Sorry, that was a typo. I meant the generation of \sigma happens offline. (e.g. the generation of the signature). For signatures, it is not enforced that the signature is generated correctly. But for the PRF it is (it is a side effect: the verification of the authorization consists in verifying a zkp of correct generation. But not that I wanted to enforce correct generation explicitly).

For example, the receive authorization logic of the proposal. I presume it will be a circuit or a SNARK verifying key. In order to pass it through a PRF (or sign it) it needs to be interpreted as a bunch of bits/bytes. The bitlength of the circuit/verifying key must fit in the domain of the PRF (or in the domain of the messages to be signed).

This has to do with this issue. Therein, I think you were concerned about re-using signatures of policies with the same public key. Like re-using the signature of a revoked policy. Translating to the PRF, re-using an evaluation eval = PRF_s(\rho_{rvk}) for the same address addr = Commit(s;r).

For signatures, putting \sigma (the signature) as part of the instance leaks the policy \rho that is signed: just try to verify the signature using different policies until a match is found.

For PRFs, putting \sigma = PRF_s(\rho) in the instance does not leak \rho, because \sigma is pseudorandom as long as s is not known. So, we can revoke policies by including \sigma in a public list, and during verification check \sigma is not in that list.

4

Yes, but if we abstract authorisation, we will use it everywhere in this form, including for all other kinds of authorisation.

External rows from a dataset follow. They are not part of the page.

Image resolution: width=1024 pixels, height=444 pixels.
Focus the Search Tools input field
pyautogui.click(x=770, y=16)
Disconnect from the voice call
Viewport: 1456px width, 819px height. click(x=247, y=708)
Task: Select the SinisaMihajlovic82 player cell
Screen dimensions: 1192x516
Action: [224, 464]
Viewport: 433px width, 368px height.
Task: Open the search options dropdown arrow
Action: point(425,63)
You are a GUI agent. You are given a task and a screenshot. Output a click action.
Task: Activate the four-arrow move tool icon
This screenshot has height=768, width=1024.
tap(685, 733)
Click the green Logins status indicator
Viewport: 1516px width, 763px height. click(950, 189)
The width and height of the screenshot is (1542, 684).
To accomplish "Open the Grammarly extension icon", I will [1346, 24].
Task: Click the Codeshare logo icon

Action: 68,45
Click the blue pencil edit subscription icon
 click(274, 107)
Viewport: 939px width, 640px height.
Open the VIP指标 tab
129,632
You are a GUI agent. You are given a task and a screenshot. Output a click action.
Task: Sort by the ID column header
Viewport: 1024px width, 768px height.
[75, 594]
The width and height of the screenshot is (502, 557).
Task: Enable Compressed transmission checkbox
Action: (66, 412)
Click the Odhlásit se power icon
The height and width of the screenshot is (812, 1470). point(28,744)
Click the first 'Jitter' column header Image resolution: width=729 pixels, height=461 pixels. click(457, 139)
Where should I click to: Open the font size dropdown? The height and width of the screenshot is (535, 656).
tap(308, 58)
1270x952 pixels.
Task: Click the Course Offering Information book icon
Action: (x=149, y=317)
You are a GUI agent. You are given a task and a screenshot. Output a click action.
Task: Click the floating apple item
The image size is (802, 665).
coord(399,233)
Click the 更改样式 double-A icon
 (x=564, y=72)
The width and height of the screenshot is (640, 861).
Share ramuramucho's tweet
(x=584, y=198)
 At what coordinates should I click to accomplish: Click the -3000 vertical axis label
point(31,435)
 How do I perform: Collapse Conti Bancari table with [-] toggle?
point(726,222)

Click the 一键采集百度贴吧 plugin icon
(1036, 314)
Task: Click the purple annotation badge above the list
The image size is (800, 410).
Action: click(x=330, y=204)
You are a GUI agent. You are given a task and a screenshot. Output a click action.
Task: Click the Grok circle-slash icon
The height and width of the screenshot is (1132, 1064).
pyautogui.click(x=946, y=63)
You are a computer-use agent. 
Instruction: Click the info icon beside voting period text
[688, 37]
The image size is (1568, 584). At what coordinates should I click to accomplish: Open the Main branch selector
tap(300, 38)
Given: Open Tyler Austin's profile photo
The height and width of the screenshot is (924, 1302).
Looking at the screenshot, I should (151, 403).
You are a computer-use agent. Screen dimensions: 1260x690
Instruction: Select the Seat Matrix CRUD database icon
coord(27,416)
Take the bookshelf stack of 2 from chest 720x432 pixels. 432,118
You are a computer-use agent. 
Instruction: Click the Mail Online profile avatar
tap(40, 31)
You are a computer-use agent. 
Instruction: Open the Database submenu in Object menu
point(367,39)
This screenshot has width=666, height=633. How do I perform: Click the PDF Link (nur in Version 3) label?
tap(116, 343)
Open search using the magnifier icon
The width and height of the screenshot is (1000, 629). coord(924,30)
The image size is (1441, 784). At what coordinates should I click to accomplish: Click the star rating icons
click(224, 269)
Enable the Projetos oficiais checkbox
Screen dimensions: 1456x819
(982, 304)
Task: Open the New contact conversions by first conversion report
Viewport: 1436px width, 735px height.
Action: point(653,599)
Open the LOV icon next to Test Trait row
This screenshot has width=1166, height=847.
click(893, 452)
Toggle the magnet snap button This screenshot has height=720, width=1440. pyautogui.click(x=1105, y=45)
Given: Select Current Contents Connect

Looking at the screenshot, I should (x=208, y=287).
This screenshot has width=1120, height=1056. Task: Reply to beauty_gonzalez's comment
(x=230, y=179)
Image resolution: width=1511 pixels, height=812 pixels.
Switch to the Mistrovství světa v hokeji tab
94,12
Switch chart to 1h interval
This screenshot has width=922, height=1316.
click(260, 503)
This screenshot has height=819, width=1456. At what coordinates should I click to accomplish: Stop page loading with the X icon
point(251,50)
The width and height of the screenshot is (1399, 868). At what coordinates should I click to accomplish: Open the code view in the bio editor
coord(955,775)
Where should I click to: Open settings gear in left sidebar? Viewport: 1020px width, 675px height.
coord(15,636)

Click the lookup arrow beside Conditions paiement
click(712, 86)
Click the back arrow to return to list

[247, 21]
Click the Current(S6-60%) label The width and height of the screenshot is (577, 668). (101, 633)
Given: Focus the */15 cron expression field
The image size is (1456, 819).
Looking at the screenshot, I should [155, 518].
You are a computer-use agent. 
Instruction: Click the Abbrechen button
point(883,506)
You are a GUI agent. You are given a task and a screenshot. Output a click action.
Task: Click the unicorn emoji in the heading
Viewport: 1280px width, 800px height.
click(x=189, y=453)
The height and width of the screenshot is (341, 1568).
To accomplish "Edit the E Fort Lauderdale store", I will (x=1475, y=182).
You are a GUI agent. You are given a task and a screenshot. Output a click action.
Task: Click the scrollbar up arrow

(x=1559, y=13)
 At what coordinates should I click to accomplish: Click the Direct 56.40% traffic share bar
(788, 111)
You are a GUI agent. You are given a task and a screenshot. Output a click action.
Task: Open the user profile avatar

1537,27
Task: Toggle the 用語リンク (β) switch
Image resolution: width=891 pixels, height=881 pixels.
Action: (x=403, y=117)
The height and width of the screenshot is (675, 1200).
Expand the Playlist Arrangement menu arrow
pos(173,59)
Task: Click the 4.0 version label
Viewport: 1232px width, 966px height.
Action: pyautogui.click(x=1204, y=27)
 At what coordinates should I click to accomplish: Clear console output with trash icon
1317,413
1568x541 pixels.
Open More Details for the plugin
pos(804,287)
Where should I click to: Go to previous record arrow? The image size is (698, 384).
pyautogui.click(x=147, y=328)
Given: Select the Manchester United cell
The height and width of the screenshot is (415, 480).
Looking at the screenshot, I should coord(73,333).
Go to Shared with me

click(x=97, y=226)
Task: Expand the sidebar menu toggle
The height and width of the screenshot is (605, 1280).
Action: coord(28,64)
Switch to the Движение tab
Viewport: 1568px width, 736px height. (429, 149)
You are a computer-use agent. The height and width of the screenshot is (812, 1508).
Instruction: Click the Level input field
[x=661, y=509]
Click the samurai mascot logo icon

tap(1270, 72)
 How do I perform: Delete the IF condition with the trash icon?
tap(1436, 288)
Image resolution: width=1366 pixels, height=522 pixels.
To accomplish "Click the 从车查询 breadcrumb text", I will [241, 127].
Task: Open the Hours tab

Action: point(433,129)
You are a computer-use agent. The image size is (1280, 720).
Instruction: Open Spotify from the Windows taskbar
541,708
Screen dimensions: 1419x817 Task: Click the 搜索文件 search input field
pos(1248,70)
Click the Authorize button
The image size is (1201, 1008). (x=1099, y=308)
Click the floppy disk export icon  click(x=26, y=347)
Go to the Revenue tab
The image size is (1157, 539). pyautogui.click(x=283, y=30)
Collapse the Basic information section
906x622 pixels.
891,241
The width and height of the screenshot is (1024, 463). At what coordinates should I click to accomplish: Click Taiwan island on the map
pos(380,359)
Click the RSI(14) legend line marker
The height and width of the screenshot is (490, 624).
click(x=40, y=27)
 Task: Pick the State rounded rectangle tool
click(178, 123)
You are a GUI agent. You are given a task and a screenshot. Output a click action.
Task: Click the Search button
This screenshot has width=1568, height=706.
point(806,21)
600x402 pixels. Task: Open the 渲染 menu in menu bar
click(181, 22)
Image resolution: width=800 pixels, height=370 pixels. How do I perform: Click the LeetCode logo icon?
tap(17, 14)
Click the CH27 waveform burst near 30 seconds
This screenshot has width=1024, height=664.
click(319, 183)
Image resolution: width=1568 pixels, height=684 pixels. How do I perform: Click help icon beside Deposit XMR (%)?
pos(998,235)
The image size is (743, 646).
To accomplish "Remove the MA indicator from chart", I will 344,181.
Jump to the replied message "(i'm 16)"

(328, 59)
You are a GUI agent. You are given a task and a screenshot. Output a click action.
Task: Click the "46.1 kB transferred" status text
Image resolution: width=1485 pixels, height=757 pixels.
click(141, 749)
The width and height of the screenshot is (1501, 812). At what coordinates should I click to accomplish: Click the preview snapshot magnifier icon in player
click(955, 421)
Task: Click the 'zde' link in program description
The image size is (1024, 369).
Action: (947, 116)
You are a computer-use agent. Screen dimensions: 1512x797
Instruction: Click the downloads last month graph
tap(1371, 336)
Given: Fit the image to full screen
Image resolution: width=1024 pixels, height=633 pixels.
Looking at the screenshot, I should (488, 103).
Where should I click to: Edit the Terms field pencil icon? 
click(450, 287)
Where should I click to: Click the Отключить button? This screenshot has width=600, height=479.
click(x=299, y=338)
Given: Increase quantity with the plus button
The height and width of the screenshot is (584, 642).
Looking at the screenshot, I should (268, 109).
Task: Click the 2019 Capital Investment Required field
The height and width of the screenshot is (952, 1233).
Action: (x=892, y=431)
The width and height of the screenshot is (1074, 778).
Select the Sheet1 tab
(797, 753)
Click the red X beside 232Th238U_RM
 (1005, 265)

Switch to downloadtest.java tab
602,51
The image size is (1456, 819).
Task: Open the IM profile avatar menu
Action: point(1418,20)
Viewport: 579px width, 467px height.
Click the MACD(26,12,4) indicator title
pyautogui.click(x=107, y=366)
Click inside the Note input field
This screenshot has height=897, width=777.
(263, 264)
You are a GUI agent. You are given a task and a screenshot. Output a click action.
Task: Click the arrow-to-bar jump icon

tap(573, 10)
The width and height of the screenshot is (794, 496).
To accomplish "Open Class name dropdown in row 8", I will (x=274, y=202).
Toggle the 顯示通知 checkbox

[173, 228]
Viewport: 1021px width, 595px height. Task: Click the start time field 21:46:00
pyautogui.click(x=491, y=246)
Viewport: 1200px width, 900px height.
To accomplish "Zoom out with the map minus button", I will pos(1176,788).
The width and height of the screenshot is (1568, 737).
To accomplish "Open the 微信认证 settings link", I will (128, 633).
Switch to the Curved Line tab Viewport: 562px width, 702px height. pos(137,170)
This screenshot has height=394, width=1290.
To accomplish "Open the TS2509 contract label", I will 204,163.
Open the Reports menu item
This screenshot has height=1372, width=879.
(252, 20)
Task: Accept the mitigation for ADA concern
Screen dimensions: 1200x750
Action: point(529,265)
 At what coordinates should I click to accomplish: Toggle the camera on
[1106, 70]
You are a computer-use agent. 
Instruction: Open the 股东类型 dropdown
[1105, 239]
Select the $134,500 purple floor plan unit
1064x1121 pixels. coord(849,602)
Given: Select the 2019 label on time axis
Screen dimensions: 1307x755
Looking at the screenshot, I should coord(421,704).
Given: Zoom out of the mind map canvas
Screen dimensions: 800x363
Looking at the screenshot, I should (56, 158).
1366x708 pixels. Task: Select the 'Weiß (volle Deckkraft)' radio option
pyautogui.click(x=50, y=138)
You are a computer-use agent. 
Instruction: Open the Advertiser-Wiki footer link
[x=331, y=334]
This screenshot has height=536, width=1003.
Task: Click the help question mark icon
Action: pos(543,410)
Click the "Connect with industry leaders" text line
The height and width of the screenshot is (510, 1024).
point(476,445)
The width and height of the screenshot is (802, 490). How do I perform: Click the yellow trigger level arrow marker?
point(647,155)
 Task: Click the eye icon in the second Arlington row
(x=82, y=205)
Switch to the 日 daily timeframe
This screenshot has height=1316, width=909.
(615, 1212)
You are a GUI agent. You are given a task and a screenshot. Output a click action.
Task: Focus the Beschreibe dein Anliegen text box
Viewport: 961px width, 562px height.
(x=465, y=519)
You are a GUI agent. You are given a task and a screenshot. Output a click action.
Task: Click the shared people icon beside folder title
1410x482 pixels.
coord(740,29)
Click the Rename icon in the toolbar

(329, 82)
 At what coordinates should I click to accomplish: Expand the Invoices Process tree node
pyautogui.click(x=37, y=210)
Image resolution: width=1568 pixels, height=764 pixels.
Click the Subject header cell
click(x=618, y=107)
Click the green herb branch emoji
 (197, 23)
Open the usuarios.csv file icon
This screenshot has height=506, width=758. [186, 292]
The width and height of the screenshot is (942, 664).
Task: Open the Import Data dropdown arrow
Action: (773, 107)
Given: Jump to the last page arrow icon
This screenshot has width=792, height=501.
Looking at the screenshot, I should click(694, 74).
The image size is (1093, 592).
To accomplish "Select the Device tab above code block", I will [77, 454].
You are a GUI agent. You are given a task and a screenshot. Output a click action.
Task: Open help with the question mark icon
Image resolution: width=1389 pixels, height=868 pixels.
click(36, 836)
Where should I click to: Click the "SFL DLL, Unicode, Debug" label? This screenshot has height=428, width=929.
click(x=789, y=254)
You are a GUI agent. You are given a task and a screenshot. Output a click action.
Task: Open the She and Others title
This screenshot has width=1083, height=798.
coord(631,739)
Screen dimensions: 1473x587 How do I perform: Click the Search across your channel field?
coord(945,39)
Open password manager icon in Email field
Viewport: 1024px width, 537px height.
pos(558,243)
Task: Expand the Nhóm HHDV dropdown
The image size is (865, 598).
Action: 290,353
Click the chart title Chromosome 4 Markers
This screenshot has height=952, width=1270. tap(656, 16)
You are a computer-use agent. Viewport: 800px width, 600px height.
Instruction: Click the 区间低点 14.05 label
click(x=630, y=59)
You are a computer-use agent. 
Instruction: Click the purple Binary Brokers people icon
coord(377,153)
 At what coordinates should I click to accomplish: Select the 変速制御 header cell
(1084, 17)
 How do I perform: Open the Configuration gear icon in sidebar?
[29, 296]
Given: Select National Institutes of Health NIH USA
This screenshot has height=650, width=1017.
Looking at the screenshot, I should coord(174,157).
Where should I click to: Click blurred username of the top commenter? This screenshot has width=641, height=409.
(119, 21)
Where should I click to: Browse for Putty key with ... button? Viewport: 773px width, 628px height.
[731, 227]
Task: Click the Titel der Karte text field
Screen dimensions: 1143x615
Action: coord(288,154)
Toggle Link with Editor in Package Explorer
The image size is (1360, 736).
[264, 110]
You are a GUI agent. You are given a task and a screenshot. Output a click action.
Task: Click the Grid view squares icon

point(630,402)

Ah, I see. I confused “identified” and “represented”.

Who is generating \sigma? If the user has to generate it every time it has to be used, it is pretty much equivalent to having the user being online for the authorisation, which is undesirable. If the user generates it once, then the prover is not incentivised to re-randomise it. From what I see, it works the same way as for signatures (the user can always re-randomize the signature, and the prover is not incentivised to do so).